All the data below needs to be retyped exactly as shown.

::: Data for this exercise :::

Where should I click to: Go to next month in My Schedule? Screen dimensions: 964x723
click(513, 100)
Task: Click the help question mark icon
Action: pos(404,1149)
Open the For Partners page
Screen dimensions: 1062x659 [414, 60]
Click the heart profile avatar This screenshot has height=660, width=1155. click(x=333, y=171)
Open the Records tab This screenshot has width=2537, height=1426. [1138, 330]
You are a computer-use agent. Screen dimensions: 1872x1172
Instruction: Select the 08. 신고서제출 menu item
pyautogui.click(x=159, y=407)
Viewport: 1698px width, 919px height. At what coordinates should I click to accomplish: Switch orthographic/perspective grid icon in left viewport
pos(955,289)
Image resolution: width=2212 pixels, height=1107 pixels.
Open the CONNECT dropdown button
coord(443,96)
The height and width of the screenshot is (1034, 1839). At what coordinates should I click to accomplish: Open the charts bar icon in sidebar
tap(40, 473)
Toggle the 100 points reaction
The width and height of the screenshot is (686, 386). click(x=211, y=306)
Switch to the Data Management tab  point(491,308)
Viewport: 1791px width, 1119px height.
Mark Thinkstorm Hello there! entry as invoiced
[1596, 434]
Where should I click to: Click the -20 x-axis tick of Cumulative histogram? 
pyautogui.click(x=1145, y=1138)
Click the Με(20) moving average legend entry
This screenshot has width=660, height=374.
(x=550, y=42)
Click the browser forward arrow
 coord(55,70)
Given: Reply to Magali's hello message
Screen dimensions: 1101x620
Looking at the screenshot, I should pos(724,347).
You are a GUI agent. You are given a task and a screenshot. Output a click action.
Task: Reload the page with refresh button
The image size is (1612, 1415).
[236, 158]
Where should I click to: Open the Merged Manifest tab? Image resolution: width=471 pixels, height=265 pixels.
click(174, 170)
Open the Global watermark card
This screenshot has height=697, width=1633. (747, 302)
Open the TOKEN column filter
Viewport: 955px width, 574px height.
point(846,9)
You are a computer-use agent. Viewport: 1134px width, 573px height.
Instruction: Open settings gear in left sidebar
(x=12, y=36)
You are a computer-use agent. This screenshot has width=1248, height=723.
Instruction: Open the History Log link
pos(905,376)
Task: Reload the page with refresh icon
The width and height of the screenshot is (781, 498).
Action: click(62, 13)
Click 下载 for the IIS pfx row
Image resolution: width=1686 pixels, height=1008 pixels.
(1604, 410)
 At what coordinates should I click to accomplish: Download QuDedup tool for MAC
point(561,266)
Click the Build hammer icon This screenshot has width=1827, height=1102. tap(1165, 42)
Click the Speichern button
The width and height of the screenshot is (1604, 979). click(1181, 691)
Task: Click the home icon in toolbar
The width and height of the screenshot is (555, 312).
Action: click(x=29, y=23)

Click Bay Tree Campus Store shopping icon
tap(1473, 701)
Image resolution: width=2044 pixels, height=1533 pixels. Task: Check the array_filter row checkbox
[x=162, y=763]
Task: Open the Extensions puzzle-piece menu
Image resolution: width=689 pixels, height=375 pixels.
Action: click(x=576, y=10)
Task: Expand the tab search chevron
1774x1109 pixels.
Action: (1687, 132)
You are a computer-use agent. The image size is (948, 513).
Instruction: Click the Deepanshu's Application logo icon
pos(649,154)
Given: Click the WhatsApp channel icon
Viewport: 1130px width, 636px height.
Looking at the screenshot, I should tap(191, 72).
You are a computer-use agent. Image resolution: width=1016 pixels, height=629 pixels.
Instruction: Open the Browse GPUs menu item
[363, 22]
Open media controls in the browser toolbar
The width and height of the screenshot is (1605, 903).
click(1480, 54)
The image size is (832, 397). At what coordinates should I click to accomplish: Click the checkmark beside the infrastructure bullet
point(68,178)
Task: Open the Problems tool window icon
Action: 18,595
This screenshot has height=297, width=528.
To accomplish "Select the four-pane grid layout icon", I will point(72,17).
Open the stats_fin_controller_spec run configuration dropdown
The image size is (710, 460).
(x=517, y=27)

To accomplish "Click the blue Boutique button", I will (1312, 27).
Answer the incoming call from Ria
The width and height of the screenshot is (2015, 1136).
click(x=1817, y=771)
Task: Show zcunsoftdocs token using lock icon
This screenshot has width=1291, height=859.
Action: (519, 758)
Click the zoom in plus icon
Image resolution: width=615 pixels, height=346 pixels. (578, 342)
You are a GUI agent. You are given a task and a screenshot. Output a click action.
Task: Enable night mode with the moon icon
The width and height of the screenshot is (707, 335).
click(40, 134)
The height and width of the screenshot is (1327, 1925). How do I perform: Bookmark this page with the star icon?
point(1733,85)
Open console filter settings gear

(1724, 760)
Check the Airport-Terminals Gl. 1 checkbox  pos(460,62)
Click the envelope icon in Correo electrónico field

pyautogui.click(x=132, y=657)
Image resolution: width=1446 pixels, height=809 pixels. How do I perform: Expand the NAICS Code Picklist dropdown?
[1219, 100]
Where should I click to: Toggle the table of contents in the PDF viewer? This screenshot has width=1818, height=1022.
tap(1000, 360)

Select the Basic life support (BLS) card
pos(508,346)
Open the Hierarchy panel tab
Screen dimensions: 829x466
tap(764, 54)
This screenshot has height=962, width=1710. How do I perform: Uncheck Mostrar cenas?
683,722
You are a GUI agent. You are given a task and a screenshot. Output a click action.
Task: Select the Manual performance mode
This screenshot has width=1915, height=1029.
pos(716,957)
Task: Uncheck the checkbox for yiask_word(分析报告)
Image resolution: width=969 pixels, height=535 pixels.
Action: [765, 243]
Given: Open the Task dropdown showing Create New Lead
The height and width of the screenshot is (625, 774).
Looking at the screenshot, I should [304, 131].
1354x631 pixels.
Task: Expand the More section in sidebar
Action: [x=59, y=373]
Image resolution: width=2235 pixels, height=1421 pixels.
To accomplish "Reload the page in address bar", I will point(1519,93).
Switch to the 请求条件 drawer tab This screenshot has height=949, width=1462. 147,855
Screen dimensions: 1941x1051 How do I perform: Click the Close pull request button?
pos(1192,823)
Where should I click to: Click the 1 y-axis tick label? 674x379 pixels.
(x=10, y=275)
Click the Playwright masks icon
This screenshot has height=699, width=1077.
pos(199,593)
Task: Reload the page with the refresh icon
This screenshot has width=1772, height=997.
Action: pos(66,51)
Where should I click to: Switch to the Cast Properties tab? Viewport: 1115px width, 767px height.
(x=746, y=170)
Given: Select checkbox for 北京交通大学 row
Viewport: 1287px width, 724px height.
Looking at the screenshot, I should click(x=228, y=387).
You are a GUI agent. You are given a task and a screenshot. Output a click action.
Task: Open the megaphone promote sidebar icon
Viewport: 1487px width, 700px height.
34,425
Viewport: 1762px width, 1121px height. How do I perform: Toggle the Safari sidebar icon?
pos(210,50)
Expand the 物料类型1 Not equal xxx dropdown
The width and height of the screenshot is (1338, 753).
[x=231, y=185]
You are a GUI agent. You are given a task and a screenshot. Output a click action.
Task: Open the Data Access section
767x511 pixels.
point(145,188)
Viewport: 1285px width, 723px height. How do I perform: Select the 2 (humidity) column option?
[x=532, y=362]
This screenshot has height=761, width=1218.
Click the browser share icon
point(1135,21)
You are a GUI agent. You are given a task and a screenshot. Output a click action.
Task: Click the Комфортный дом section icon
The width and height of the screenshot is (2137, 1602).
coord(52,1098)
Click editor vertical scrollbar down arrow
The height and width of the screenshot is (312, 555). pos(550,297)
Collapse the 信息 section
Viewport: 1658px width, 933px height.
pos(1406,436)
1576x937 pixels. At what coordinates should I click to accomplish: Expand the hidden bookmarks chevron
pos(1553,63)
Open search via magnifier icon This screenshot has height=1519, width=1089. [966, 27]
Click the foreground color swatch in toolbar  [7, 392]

:::

## Exercise solution
Where should I click to: Go to next month in My Schedule? Screen dimensions: 964x723
click(513, 100)
Task: Click the help question mark icon
Action: pos(404,1149)
Open the For Partners page
Screen dimensions: 1062x659 [414, 60]
Click the heart profile avatar This screenshot has height=660, width=1155. click(x=333, y=171)
Open the Records tab This screenshot has width=2537, height=1426. [1138, 330]
You are a computer-use agent. Screen dimensions: 1872x1172
Instruction: Select the 08. 신고서제출 menu item
pyautogui.click(x=159, y=407)
Viewport: 1698px width, 919px height. At what coordinates should I click to accomplish: Switch orthographic/perspective grid icon in left viewport
pos(955,289)
Image resolution: width=2212 pixels, height=1107 pixels.
Open the CONNECT dropdown button
coord(443,96)
The height and width of the screenshot is (1034, 1839). At what coordinates should I click to accomplish: Open the charts bar icon in sidebar
tap(40, 473)
Toggle the 100 points reaction
The width and height of the screenshot is (686, 386). click(x=211, y=306)
Switch to the Data Management tab  point(491,308)
Viewport: 1791px width, 1119px height.
Mark Thinkstorm Hello there! entry as invoiced
[1596, 434]
Where should I click to: Click the -20 x-axis tick of Cumulative histogram? 
pyautogui.click(x=1145, y=1138)
Click the Με(20) moving average legend entry
This screenshot has width=660, height=374.
(x=550, y=42)
Click the browser forward arrow
 coord(55,70)
Given: Reply to Magali's hello message
Screen dimensions: 1101x620
Looking at the screenshot, I should pos(724,347).
You are a GUI agent. You are given a task and a screenshot. Output a click action.
Task: Reload the page with refresh button
The image size is (1612, 1415).
[236, 158]
Where should I click to: Open the Merged Manifest tab? Image resolution: width=471 pixels, height=265 pixels.
click(174, 170)
Open the Global watermark card
This screenshot has height=697, width=1633. (747, 302)
Open the TOKEN column filter
Viewport: 955px width, 574px height.
point(846,9)
You are a computer-use agent. Viewport: 1134px width, 573px height.
Instruction: Open settings gear in left sidebar
(x=12, y=36)
You are a computer-use agent. This screenshot has width=1248, height=723.
Instruction: Open the History Log link
pos(905,376)
Task: Reload the page with refresh icon
The width and height of the screenshot is (781, 498).
Action: click(62, 13)
Click 下载 for the IIS pfx row
Image resolution: width=1686 pixels, height=1008 pixels.
(1604, 410)
 At what coordinates should I click to accomplish: Download QuDedup tool for MAC
point(561,266)
Click the Build hammer icon This screenshot has width=1827, height=1102. tap(1165, 42)
Click the Speichern button
The width and height of the screenshot is (1604, 979). click(1181, 691)
Task: Click the home icon in toolbar
The width and height of the screenshot is (555, 312).
Action: click(x=29, y=23)

Click Bay Tree Campus Store shopping icon
tap(1473, 701)
Image resolution: width=2044 pixels, height=1533 pixels. Task: Check the array_filter row checkbox
[x=162, y=763]
Task: Open the Extensions puzzle-piece menu
Image resolution: width=689 pixels, height=375 pixels.
Action: click(x=576, y=10)
Task: Expand the tab search chevron
1774x1109 pixels.
Action: (1687, 132)
You are a computer-use agent. The image size is (948, 513).
Instruction: Click the Deepanshu's Application logo icon
pos(649,154)
Given: Click the WhatsApp channel icon
Viewport: 1130px width, 636px height.
Looking at the screenshot, I should tap(191, 72).
You are a computer-use agent. Image resolution: width=1016 pixels, height=629 pixels.
Instruction: Open the Browse GPUs menu item
[363, 22]
Open media controls in the browser toolbar
The width and height of the screenshot is (1605, 903).
click(1480, 54)
The image size is (832, 397). At what coordinates should I click to accomplish: Click the checkmark beside the infrastructure bullet
point(68,178)
Task: Open the Problems tool window icon
Action: 18,595
This screenshot has height=297, width=528.
To accomplish "Select the four-pane grid layout icon", I will point(72,17).
Open the stats_fin_controller_spec run configuration dropdown
The image size is (710, 460).
(x=517, y=27)

To accomplish "Click the blue Boutique button", I will (1312, 27).
Answer the incoming call from Ria
The width and height of the screenshot is (2015, 1136).
click(x=1817, y=771)
Task: Show zcunsoftdocs token using lock icon
This screenshot has width=1291, height=859.
Action: (519, 758)
Click the zoom in plus icon
Image resolution: width=615 pixels, height=346 pixels. (578, 342)
You are a GUI agent. You are given a task and a screenshot. Output a click action.
Task: Enable night mode with the moon icon
The width and height of the screenshot is (707, 335).
click(40, 134)
The height and width of the screenshot is (1327, 1925). How do I perform: Bookmark this page with the star icon?
point(1733,85)
Open console filter settings gear

(1724, 760)
Check the Airport-Terminals Gl. 1 checkbox  pos(460,62)
Click the envelope icon in Correo electrónico field

pyautogui.click(x=132, y=657)
Image resolution: width=1446 pixels, height=809 pixels. How do I perform: Expand the NAICS Code Picklist dropdown?
[1219, 100]
Where should I click to: Toggle the table of contents in the PDF viewer? This screenshot has width=1818, height=1022.
tap(1000, 360)

Select the Basic life support (BLS) card
pos(508,346)
Open the Hierarchy panel tab
Screen dimensions: 829x466
tap(764, 54)
This screenshot has height=962, width=1710. How do I perform: Uncheck Mostrar cenas?
683,722
You are a GUI agent. You are given a task and a screenshot. Output a click action.
Task: Select the Manual performance mode
This screenshot has width=1915, height=1029.
pos(716,957)
Task: Uncheck the checkbox for yiask_word(分析报告)
Image resolution: width=969 pixels, height=535 pixels.
Action: [765, 243]
Given: Open the Task dropdown showing Create New Lead
The height and width of the screenshot is (625, 774).
Looking at the screenshot, I should [304, 131].
1354x631 pixels.
Task: Expand the More section in sidebar
Action: [x=59, y=373]
Image resolution: width=2235 pixels, height=1421 pixels.
To accomplish "Reload the page in address bar", I will point(1519,93).
Switch to the 请求条件 drawer tab This screenshot has height=949, width=1462. 147,855
Screen dimensions: 1941x1051 How do I perform: Click the Close pull request button?
pos(1192,823)
Where should I click to: Click the 1 y-axis tick label? 674x379 pixels.
(x=10, y=275)
Click the Playwright masks icon
This screenshot has height=699, width=1077.
pos(199,593)
Task: Reload the page with the refresh icon
This screenshot has width=1772, height=997.
Action: pos(66,51)
Where should I click to: Switch to the Cast Properties tab? Viewport: 1115px width, 767px height.
(x=746, y=170)
Given: Select checkbox for 北京交通大学 row
Viewport: 1287px width, 724px height.
Looking at the screenshot, I should click(x=228, y=387).
You are a GUI agent. You are given a task and a screenshot. Output a click action.
Task: Open the megaphone promote sidebar icon
Viewport: 1487px width, 700px height.
34,425
Viewport: 1762px width, 1121px height. How do I perform: Toggle the Safari sidebar icon?
pos(210,50)
Expand the 物料类型1 Not equal xxx dropdown
The width and height of the screenshot is (1338, 753).
[x=231, y=185]
You are a GUI agent. You are given a task and a screenshot. Output a click action.
Task: Open the Data Access section
767x511 pixels.
point(145,188)
Viewport: 1285px width, 723px height. How do I perform: Select the 2 (humidity) column option?
[x=532, y=362]
This screenshot has height=761, width=1218.
Click the browser share icon
point(1135,21)
You are a GUI agent. You are given a task and a screenshot. Output a click action.
Task: Click the Комфортный дом section icon
The width and height of the screenshot is (2137, 1602).
coord(52,1098)
Click editor vertical scrollbar down arrow
The height and width of the screenshot is (312, 555). pos(550,297)
Collapse the 信息 section
Viewport: 1658px width, 933px height.
pos(1406,436)
1576x937 pixels. At what coordinates should I click to accomplish: Expand the hidden bookmarks chevron
pos(1553,63)
Open search via magnifier icon This screenshot has height=1519, width=1089. [966, 27]
Click the foreground color swatch in toolbar  [7, 392]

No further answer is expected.